[[ Data for this task open ]]

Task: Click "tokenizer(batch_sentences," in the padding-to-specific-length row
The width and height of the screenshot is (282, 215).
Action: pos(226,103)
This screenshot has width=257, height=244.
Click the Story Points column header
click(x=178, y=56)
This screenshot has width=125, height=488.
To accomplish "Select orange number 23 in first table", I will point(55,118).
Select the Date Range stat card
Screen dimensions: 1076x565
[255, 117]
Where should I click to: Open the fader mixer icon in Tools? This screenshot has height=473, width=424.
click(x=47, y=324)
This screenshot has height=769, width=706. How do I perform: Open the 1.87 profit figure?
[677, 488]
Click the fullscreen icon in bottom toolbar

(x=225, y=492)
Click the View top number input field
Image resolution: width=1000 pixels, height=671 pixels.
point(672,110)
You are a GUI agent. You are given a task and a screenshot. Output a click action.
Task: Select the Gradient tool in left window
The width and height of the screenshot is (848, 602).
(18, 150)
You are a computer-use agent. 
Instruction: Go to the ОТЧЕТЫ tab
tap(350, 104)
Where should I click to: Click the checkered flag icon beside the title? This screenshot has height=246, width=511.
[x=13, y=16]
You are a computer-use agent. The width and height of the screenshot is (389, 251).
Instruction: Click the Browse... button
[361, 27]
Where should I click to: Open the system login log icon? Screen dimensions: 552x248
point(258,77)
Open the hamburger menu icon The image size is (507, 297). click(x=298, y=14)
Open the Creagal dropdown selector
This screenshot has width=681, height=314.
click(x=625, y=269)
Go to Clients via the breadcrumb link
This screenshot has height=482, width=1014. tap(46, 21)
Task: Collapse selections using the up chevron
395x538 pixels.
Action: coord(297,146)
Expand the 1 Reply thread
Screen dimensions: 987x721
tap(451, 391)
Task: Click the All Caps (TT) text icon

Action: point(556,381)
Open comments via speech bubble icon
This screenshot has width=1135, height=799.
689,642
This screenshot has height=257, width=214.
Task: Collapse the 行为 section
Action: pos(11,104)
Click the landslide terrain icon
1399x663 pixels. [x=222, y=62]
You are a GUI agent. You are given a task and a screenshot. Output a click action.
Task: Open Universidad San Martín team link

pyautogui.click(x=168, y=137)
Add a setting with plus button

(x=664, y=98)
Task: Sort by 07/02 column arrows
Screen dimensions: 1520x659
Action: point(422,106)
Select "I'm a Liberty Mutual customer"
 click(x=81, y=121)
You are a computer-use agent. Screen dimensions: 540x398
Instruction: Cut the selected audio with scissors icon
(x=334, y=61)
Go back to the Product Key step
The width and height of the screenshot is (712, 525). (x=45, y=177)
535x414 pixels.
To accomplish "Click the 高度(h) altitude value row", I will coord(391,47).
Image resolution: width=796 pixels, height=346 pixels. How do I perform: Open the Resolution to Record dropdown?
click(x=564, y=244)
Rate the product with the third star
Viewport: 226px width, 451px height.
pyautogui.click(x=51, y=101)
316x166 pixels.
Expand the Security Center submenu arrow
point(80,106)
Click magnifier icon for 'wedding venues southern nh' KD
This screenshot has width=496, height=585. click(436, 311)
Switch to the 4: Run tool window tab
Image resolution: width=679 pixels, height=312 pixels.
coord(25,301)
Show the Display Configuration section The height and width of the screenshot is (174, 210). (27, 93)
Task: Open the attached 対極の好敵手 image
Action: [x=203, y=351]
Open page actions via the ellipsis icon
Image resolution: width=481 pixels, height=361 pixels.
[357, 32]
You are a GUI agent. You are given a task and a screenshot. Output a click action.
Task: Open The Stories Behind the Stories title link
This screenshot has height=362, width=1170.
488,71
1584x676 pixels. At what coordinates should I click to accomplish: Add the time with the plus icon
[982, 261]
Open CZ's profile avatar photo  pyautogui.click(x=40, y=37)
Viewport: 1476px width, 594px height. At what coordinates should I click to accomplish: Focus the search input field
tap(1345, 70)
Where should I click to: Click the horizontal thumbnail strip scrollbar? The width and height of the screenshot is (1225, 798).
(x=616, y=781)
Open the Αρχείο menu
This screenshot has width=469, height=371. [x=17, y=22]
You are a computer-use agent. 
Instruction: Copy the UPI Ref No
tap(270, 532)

[[ Data for this task closed ]]

Copy out, from the material above, each line in which the string "will" is found.

To accomplish "Select orange number 23 in first table", I will point(55,118).
To accomplish "Click the 高度(h) altitude value row", I will coord(391,47).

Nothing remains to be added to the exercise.